Una segunda fase de la encuesta[3] revela que el 37% de las esposas se sentían culpables por entretener a sus esposos en la satisfacción de sus necesidades personales; el 58%, estaban preocupadas porque las necesidades ajenas tenían prioridad sobre las necesidades de la familia; el 63% se sentían angustiadas al suponer que no eran idóneas para ser esposas de pastores; el 67% experimentaban soledad y aislamiento y el 72% estaban preocupadas buscando la manera de tener un poco más de tiempo para dedicarlo a la familia.

Charles Sell, en una obra reciente sobre el hogar del ministro, hace una declaración que debería obligarnos a detenernos y pensar: “El fortalecimiento de los lazos familiares fortalece a la iglesia. Si piensa que la iglesia es la única entidad con derecho divino a existir, usted sostiene una postura que bien podría ser impugnada. O podría hacer lo mismo adoptando un concepto exagerado de la iglesia como institución, el cuidado de la cual requiere el sacrificio de la familia y de otras relaciones humanas”.[4]

Si esto se cumple en la familia de los miembros, muchísimo más ocurre en la familia del ministro. Elena G. de White escribió: “Ninguna disculpa tiene el predicador por descuidar el círculo interior en favor del círculo mayor. El bienestar espiritual de su familia está ante todo”.[5]

Con estos preciosos pensamientos resonando en nuestros oídos, me gustaría concluir ofreciéndoles algo especial extraído de Enriquecimiento del Matrimonio Adventista. Está sintetizado en cuatro prescripciones que, si se las sigue fielmente, garantizan la felicidad y estabilidad del matrimonio

1. Orar juntos diariamente. No en el culto familiar con los niños, sino ustedes dos solos, orando el uno por el otro y compartiendo su matrimonio con Dios.

2. Aprender a comunicarse a niveles más profundos. Con frecuencia, mucha de nuestra conversación es superficial o no va más allá del intento de persuadir al otro sobre nuestro punto de vista. Pero necesitamos compartir nuestro yo más profundo. Necesitamos expresar nuestros más profundos pensamientos y emociones a nuestras esposas y oír con atención mientras ellas nos expresan los suyos. Esta comunicación no tiene el propósito de cambiar a nuestro socio, sino de comprender y ser comprendidos.

__Tarea 1__: En el texto sobre las familias de pastores, ¿qué porcentaje de las esposas sentía soledad y aislamiento?
__Tarea 2__: Devuelve sin cambios la parte del texto sobre las familias de pastores que empieza con las palabras que contienen "Una segunda fase" y termina con "a la familia.".

__Datos registrados__:
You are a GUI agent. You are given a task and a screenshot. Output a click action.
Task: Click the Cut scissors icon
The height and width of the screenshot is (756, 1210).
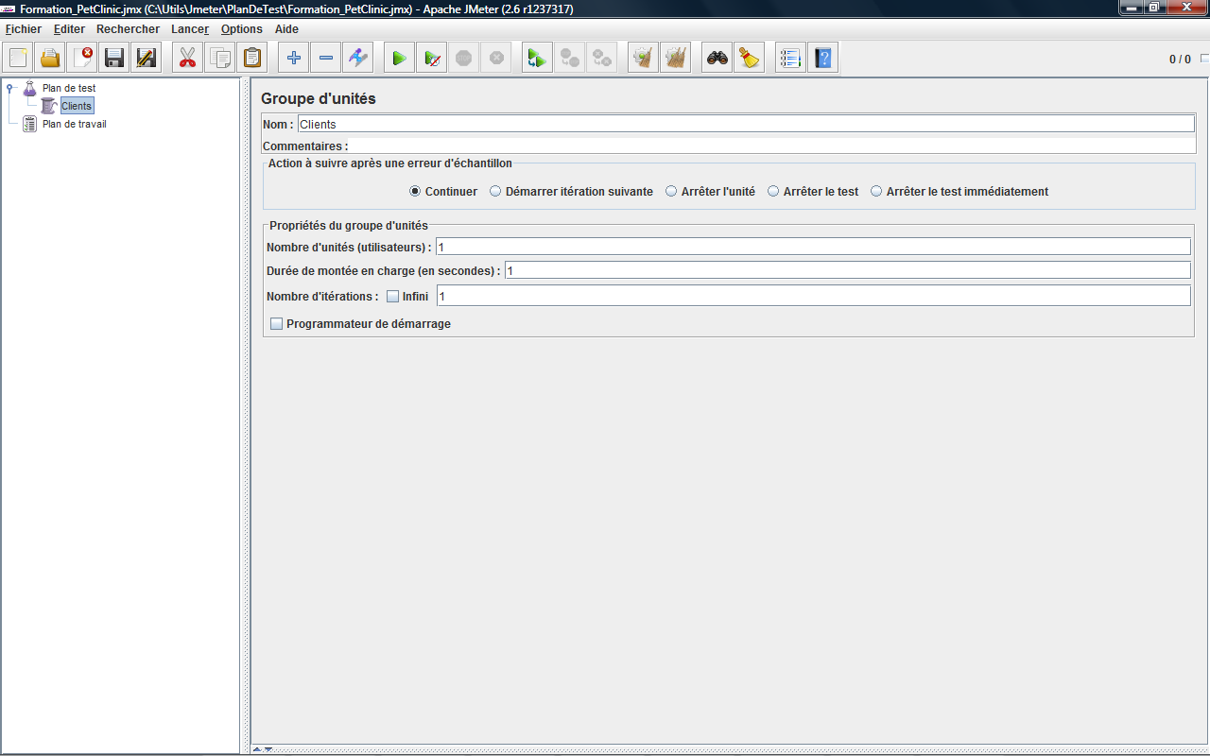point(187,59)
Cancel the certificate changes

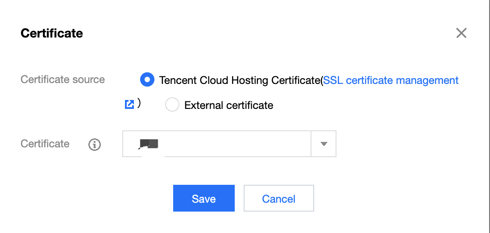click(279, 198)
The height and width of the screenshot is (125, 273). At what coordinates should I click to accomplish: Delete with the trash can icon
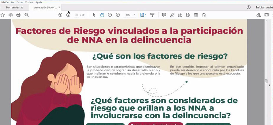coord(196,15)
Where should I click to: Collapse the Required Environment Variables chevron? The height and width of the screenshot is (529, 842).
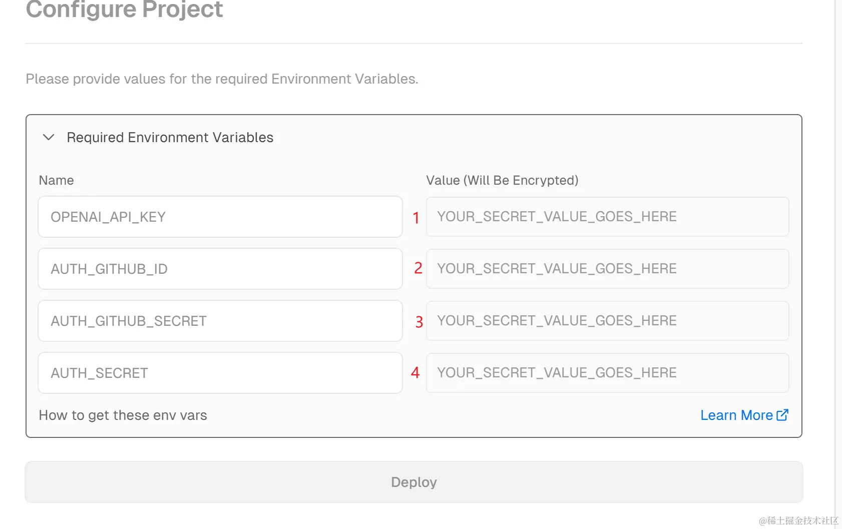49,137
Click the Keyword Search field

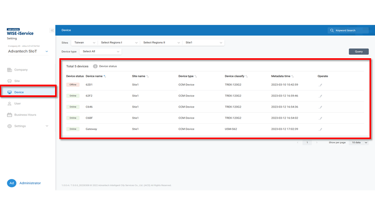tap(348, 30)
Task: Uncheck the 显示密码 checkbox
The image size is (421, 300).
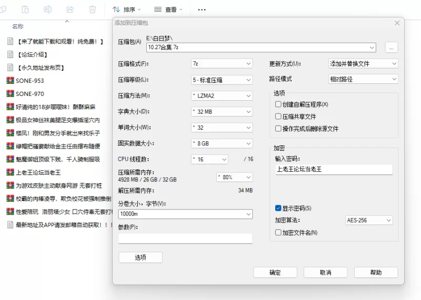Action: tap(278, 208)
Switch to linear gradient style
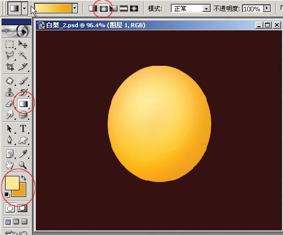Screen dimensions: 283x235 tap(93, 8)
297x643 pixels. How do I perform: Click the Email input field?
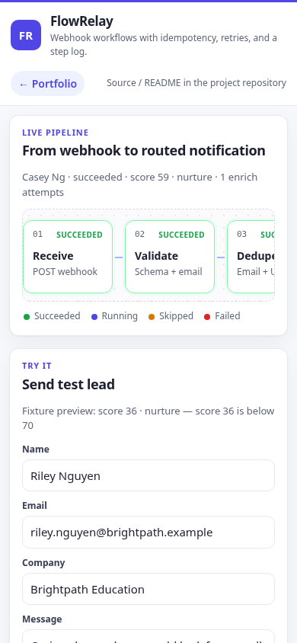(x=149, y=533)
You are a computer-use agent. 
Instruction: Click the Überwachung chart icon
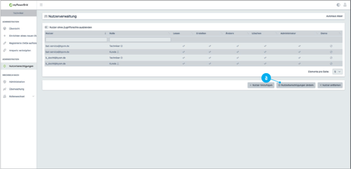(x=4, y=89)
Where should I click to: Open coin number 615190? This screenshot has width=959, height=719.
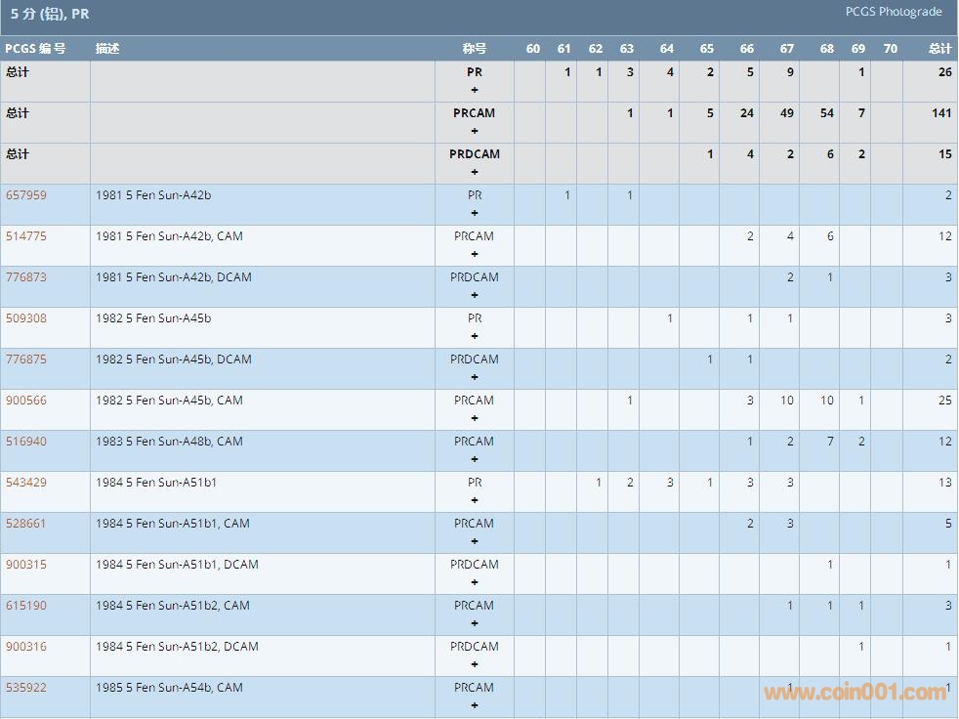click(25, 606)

...

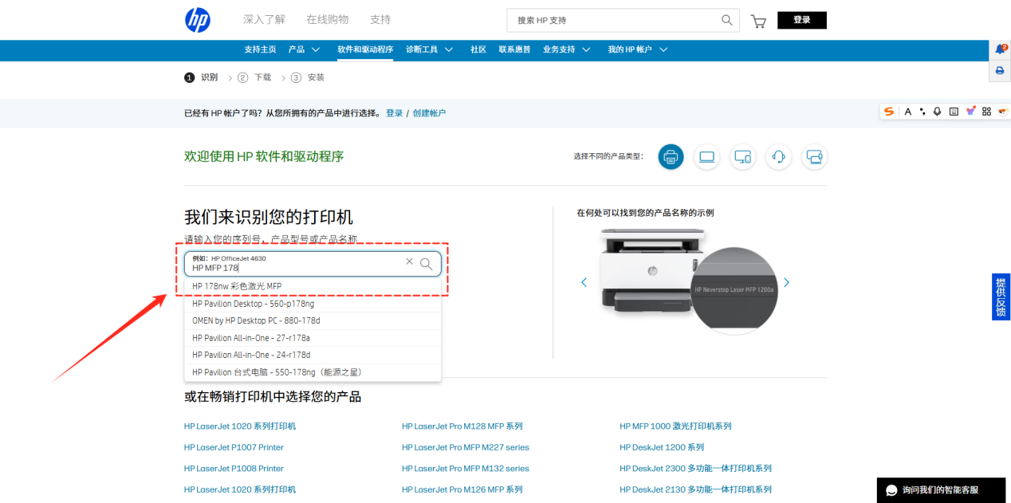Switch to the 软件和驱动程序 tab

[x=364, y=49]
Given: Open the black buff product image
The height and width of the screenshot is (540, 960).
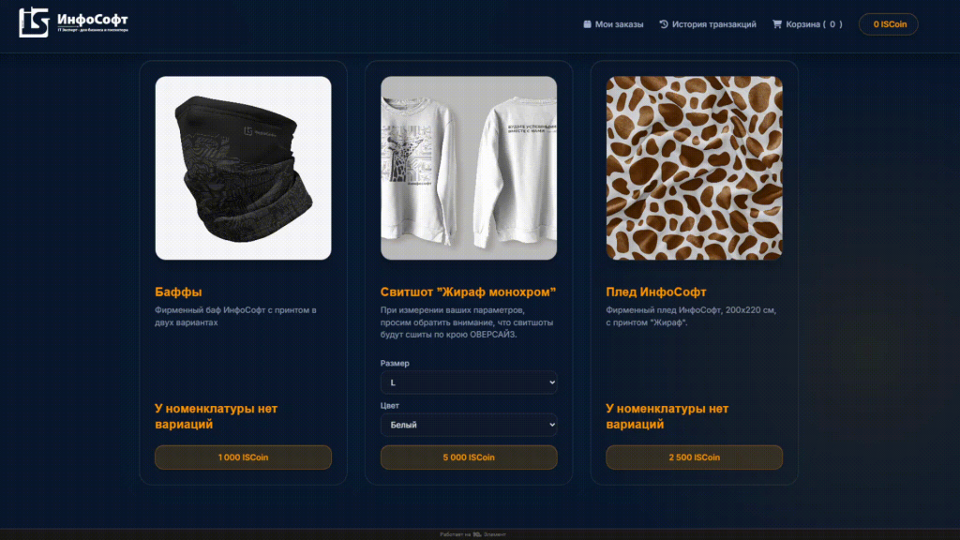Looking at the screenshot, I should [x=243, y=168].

...

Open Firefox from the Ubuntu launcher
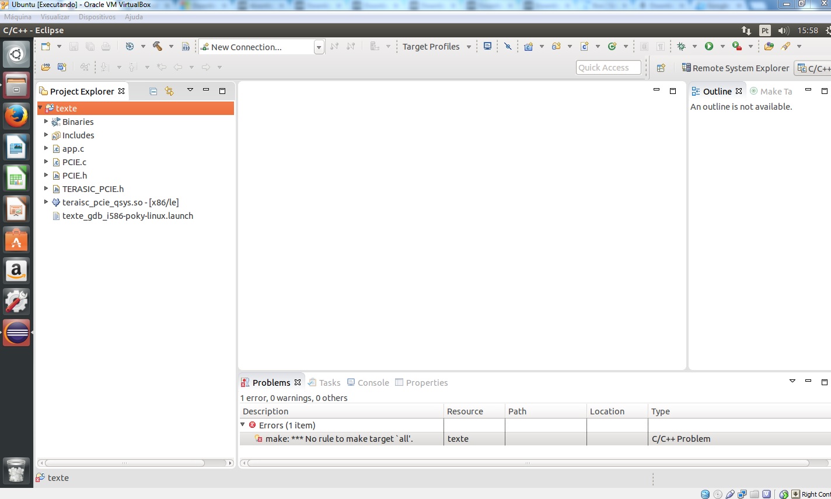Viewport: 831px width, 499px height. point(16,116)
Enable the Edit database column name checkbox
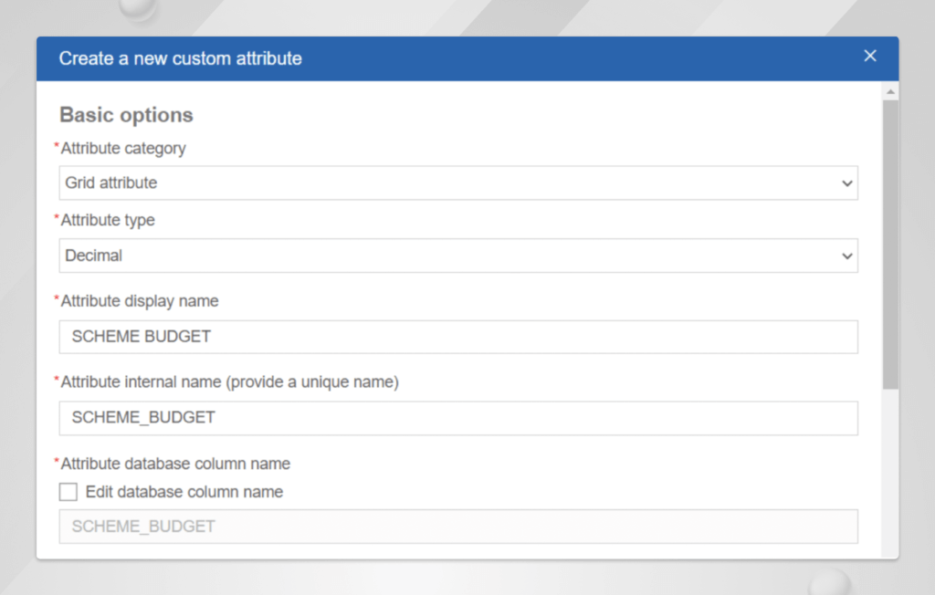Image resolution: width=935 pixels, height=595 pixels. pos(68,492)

__Respuesta 1__: El 67%.

__Respuesta 2__:
Una segunda fase de la encuesta[3] revela que el 37% de las esposas se sentían culpables por entretener a sus esposos en la satisfacción de sus necesidades personales; el 58%, estaban preocupadas porque las necesidades ajenas tenían prioridad sobre las necesidades de la familia; el 63% se sentían angustiadas al suponer que no eran idóneas para ser esposas de pastores; el 67% experimentaban soledad y aislamiento y el 72% estaban preocupadas buscando la manera de tener un poco más de tiempo para dedicarlo a la familia.